__PROBLEM DETAILS__:
Locate the line containing "Collapse the デフォルトのスウォッチ" in the material below; repeat it and every line after it, exactly as written.
(AVAILABLE RECORDS begins)
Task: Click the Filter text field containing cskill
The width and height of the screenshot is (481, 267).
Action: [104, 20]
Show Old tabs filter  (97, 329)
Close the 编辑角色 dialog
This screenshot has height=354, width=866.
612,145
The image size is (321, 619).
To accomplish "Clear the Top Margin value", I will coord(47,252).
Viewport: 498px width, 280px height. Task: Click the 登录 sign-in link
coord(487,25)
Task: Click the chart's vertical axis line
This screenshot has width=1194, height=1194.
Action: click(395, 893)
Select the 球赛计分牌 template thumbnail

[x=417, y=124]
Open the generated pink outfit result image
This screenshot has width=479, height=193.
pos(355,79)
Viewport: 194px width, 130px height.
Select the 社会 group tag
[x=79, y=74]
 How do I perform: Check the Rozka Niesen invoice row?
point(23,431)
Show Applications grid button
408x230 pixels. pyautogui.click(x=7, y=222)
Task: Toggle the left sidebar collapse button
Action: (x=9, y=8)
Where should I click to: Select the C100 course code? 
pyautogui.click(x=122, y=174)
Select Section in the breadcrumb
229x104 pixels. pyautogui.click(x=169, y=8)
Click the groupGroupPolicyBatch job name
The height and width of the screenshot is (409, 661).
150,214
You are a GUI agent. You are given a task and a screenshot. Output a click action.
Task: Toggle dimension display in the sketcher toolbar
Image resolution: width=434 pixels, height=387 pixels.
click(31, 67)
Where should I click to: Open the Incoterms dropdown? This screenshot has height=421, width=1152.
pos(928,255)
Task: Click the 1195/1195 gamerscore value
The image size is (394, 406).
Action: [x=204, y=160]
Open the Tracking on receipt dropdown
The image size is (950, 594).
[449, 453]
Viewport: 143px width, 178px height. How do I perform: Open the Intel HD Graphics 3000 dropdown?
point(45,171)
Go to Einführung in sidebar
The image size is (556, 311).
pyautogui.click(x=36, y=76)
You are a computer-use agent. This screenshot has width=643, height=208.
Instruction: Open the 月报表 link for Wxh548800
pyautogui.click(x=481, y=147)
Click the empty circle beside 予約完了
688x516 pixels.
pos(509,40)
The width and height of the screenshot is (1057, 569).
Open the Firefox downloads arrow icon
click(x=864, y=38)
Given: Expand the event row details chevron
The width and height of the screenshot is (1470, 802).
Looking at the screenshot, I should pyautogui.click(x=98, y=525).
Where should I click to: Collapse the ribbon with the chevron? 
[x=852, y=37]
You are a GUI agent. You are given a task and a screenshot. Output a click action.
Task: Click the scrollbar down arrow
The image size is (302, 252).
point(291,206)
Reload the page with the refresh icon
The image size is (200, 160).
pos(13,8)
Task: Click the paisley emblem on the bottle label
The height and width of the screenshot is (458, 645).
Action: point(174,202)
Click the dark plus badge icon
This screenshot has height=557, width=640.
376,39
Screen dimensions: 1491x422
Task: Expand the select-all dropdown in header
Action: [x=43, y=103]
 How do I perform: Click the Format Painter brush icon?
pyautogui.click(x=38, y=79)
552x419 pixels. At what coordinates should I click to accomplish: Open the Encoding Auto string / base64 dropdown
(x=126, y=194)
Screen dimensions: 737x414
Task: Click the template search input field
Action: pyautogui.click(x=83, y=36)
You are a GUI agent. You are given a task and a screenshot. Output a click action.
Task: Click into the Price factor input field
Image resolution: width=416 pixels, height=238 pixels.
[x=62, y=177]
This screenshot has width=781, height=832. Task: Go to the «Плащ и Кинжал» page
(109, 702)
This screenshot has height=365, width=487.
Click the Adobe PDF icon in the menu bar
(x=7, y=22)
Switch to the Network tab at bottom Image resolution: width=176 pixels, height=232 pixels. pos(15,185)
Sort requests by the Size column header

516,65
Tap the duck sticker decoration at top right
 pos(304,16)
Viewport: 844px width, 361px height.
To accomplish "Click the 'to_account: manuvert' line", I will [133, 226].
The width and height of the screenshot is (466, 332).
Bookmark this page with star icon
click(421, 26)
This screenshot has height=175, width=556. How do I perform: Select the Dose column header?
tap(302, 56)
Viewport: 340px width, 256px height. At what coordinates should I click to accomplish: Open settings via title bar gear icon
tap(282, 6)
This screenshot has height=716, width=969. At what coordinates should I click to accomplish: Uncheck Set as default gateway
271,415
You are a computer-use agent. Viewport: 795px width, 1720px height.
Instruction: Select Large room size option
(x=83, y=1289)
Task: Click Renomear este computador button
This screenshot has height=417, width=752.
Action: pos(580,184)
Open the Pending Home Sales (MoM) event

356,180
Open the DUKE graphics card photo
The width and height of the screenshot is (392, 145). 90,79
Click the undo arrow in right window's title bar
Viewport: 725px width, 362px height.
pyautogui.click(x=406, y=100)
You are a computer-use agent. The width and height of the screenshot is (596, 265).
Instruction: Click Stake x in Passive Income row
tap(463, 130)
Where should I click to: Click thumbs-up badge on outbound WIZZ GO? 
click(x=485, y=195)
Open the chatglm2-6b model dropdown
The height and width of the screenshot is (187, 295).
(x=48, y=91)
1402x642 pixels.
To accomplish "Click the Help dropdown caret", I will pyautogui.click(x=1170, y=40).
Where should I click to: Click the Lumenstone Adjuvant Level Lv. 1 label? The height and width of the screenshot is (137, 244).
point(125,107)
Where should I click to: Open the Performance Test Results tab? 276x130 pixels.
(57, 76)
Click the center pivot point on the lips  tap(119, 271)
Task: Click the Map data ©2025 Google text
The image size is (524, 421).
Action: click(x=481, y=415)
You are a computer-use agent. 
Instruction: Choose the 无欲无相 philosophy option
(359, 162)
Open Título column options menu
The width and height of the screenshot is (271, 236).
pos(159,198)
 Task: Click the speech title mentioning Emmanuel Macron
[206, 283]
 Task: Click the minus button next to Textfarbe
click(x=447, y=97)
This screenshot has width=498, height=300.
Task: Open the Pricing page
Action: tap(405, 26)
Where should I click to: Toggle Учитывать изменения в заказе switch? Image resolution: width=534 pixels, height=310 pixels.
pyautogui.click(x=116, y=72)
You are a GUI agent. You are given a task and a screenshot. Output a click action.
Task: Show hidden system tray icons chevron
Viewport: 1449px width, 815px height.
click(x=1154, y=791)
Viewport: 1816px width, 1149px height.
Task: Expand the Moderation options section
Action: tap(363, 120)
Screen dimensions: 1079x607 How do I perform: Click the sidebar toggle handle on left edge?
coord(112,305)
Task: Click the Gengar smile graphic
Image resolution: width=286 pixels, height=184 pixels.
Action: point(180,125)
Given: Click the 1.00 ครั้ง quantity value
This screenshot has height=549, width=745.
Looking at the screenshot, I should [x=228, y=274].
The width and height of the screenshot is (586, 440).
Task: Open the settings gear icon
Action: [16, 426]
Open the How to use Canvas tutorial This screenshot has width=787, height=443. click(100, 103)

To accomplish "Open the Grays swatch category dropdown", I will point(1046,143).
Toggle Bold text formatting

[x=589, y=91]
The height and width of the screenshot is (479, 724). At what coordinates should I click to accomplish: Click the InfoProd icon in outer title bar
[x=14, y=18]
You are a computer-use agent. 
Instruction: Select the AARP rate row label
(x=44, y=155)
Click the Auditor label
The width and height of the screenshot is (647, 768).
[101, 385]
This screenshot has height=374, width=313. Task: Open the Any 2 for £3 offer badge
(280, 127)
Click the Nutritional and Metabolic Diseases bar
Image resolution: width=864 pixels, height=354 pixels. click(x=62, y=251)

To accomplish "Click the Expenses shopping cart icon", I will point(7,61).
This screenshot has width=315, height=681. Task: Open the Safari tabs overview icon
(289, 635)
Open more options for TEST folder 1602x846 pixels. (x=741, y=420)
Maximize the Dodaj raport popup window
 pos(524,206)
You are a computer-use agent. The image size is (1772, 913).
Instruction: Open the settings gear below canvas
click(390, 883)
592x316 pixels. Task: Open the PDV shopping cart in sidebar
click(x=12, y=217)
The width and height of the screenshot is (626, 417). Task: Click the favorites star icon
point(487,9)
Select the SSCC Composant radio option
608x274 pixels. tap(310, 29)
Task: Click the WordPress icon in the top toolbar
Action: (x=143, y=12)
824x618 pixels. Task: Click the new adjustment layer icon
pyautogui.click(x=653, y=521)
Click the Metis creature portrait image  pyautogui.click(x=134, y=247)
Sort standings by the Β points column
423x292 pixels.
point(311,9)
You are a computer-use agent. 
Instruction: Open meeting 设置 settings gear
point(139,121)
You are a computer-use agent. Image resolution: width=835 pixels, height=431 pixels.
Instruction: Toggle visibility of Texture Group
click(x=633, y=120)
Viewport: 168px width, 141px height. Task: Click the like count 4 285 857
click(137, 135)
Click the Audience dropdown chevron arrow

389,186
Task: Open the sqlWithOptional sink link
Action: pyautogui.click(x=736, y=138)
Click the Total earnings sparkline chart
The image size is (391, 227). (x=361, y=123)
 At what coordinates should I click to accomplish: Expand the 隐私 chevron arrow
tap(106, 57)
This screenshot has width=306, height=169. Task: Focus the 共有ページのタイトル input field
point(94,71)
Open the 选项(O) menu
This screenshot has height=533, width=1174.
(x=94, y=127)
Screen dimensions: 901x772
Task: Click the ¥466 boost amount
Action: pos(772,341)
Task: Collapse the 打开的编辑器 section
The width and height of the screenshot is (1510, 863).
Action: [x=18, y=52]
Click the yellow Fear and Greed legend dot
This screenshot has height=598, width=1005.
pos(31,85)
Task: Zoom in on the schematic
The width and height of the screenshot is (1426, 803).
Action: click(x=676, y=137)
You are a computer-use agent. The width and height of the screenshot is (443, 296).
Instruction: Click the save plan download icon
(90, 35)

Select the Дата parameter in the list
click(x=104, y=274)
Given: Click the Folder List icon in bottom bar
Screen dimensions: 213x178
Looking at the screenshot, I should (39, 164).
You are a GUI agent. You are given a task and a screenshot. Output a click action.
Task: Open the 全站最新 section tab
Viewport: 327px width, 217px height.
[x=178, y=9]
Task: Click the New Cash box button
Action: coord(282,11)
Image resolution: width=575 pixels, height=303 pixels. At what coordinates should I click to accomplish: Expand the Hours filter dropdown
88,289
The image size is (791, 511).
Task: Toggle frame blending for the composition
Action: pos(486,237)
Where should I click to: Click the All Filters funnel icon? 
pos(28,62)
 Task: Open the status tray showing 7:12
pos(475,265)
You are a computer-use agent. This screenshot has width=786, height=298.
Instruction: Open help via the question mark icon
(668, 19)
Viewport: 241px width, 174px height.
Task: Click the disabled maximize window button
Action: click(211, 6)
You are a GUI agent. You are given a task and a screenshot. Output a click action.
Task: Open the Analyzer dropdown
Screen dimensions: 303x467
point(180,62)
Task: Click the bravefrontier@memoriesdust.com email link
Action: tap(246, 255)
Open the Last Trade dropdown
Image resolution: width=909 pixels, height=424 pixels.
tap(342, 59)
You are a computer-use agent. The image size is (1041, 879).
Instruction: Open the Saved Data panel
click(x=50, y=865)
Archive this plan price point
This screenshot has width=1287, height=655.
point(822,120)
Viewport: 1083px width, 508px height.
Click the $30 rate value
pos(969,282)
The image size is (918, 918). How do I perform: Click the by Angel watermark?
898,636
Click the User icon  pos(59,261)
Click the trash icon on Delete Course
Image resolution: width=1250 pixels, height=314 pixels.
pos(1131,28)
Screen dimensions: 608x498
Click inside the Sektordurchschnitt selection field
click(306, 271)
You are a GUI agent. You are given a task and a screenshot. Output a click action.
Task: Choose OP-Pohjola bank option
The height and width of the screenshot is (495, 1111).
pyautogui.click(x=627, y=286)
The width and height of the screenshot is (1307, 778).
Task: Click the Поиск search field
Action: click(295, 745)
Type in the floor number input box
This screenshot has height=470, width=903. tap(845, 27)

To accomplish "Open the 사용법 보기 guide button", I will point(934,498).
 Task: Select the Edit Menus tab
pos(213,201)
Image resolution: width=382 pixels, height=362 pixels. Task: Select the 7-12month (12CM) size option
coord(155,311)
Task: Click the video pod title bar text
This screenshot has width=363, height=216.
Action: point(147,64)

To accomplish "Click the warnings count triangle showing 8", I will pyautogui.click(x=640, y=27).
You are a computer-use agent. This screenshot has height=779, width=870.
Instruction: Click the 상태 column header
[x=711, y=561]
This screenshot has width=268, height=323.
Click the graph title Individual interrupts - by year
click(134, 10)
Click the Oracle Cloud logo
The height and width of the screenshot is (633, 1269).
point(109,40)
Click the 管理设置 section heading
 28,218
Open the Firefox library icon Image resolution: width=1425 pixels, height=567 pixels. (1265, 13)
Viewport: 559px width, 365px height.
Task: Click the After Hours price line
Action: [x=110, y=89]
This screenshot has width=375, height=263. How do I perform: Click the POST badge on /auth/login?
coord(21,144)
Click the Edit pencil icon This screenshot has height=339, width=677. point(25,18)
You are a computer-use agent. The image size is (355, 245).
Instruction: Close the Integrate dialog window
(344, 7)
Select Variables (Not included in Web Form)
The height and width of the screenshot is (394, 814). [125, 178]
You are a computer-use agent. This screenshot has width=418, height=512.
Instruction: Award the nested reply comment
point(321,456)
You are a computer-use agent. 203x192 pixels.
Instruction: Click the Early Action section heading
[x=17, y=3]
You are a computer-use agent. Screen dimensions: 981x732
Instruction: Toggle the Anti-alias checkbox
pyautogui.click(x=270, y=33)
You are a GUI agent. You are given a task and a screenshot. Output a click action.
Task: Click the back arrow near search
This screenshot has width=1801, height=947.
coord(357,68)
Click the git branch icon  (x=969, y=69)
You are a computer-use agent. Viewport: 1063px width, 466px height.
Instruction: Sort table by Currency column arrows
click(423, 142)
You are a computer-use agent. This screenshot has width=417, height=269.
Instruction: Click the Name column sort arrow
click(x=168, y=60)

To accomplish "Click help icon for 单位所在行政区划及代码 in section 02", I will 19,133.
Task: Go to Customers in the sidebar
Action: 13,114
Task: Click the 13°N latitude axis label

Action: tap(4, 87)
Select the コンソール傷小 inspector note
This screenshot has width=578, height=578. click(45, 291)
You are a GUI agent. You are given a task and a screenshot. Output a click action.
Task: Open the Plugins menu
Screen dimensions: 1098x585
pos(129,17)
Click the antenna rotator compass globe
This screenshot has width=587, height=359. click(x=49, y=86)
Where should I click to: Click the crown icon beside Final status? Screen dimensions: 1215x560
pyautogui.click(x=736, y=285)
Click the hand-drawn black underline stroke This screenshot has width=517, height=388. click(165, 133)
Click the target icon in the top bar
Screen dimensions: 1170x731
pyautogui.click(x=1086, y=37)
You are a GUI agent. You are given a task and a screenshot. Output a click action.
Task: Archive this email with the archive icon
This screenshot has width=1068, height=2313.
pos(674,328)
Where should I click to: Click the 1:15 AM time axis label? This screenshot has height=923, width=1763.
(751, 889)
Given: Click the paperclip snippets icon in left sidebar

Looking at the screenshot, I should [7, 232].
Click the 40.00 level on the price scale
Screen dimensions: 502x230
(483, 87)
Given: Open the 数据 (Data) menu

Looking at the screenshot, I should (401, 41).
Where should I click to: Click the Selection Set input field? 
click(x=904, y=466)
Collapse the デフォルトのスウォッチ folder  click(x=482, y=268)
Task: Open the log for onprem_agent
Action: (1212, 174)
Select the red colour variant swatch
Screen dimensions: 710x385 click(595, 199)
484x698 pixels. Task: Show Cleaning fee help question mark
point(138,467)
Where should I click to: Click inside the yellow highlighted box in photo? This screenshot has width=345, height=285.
(AVAILABLE RECORDS ends)
__ANSWER SECTION__:
Collapse the デフォルトのスウォッチ folder  click(x=482, y=268)
Task: Open the log for onprem_agent
Action: (1212, 174)
Select the red colour variant swatch
Screen dimensions: 710x385 click(595, 199)
484x698 pixels. Task: Show Cleaning fee help question mark
point(138,467)
Where should I click to: Click inside the yellow highlighted box in photo? This screenshot has width=345, height=285.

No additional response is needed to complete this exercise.